» Written request A
From the Usenet study passage, list each fit index reported for the hypothesized structural model along with its value.
» Written request B
According to the Usenet study passage, what estimation method was used to test the hypotheses?
» Written request C
Write the next part of the Usenet study passage, picking up after its final sentence.

Confirmatory factor analysis was done to check unidimensionality. Measurement model parameter values, error variances, and reliabilities are in Table 1. The measure, "I look at the group discussion," did not load well on the observation frequency factor (parameter value=.19; error variance=.58; r2=.0006). Items were designed to distinguish between two roles or activities of Usenet users, posting and lurking. The second and third observation frequency measures accomplished this via items such as, "I observe without participating". However, the first item lacked this qualifier, did not distinguish between these tendencies, had poor psychometric properties, and was deleted. Fit indices for the revised model were chi-square=107.18 (df=80, n=224, p=.023); GFI=0.94; and RMR=0.041.

Analysis and Results

Hypotheses were tested with LISREL VIII, using maximum likelihood estimation. Descriptive statistics and the covariance matrix are in Tables 1 and 2. Most item distributions are non-normal, according to the univariate normality test for continuous variables. Of fifteen items, only two have a univariate chi-square below 5.99 (df=2, p=.05), and Mardia’s relative multivariate normality measure indicates that the data are non-normally distributed (chi-square=1336.527, p=0.00). The sample size was too small to use another estimation method that accounted for skewed and kurtotic distriutions; thus, maximum likelihood was chosen because it is fairly robust to small sample sizes and skewness and kurtosis below |2.0| (Schumacker and Lomax 1996). Only the information value construct had skewness or kurtosis greater than that value.

Model Fit

LISREL fit indices indicate that the structural model fits the data fairly well. Joreskog and Sorbom (1989) suggest reporting chi-square, GFI, AGFI, and RMRS. The chi-square goodness of fit statistic for the hypothesized model is 118.20 (df=84, n=224, p=.0083). However, this value, which indicates that the original and reproduced matrix do differ, may be inflated due to non-normally distributed data. The goodness of fit index (GFI) is .93; the goodness of fit adjusted for degrees for freedom (AGFI) is .91; and the standardized root mean square residual (RMRS) is .054.

» Rows
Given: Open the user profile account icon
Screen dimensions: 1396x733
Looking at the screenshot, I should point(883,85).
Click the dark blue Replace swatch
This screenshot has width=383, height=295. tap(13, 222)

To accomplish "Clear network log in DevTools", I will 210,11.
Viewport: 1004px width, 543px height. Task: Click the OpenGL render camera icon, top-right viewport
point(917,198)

--

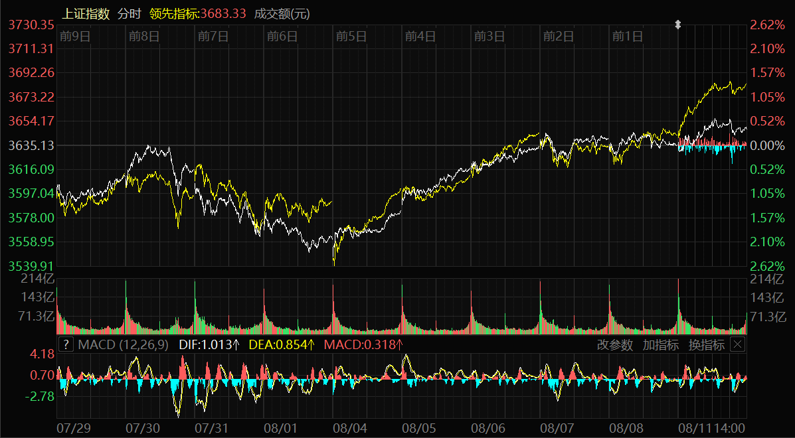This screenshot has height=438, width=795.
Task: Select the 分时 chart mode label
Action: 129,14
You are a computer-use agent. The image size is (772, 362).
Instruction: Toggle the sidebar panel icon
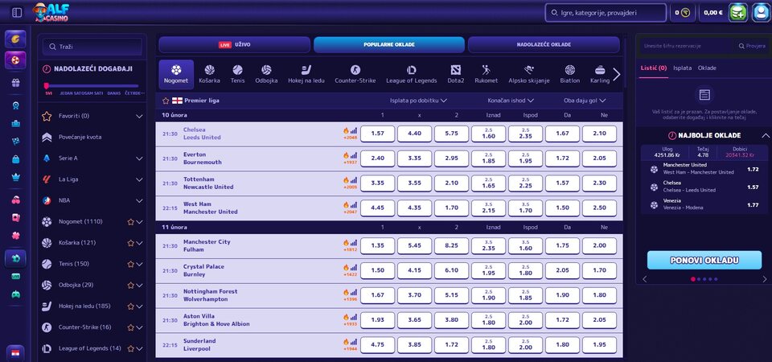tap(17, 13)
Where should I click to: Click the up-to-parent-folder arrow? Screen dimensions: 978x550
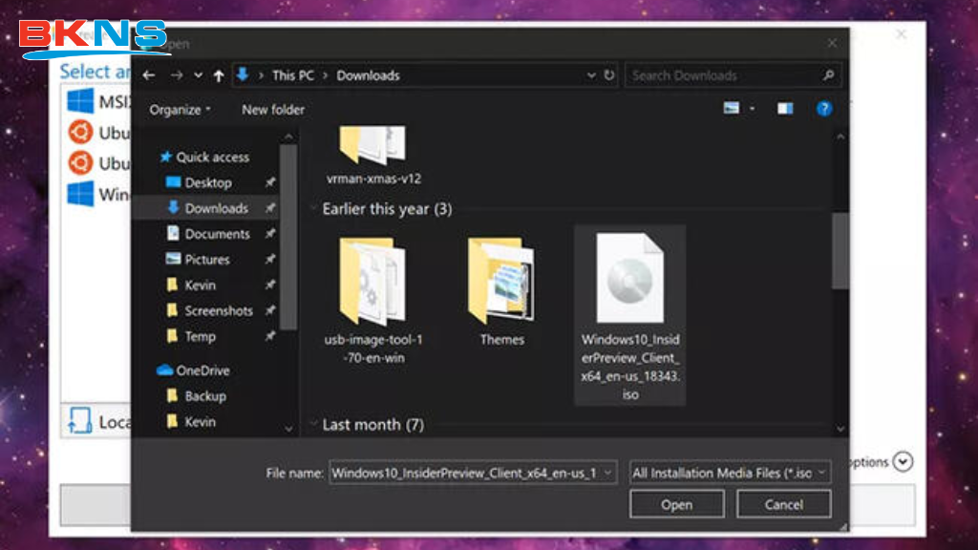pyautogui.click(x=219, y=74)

--

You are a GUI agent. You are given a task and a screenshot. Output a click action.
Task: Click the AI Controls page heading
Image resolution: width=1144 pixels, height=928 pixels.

» Answer A
- Chi-square: 118.20 (df=84, n=224, p=.0083)
- Goodness of fit index (GFI): .93
- Goodness of fit adjusted for degrees of freedom (AGFI): .91
- Standardized root mean square residual (RMRS): .054

» Answer B
Maximum likelihood estimation, run in LISREL VIII.

» Answer C
Steiger (1990) suggests reporting the root means square error of approximation (RMSEA) because it measures lack of fit due to the true difference, versus sampling error, between the original and reproduced covariance matrix. The RMSEA of .043 for the hypothesized model is within the acceptable 0.00 to 0.08 range. For model comparison, Schumacker and Lomax (1996) recommend the normed fit index (NFI) and parsimonious fit index (PFI). The NFI, which tests the hypothesized model versus a baseline null model in which all variables are uncorrelated, is .93. An NFI greater than .90 indicates that the model fits well (it ranges from 0=no fit to 1=perfect fit). The PFI, which accounts for the degrees of freedom given the number of hypothesized paths, is .74 (zero to one scale). However, this low PFI can be explained by two non-significant paths, as discussed below.

Schumacker and Lomax (1996) also suggest checking the expected cross validation index (ECVI), which measures the fit function if the model were cross validated on a separate independent sample. ECVI is .85 (on a zero to infinity scale; a larger value is optimal). Comparable EQS results, which adjust for non-normality, are Satorra-Bentler chi square=152.110 (df=84, n=224, p<.001); NFI=.95; and CFI=.976. It could be argued, as noted by one reviewer, that two of the four behavioral change items deal with the result of being in the discussion group, whereas the other two items deal with group influence. To account for this possible distinction, the former two items were deleted and the revised model was rerun. The results did not substantially differ in terms of models fit, parameter values, or hypothesized results.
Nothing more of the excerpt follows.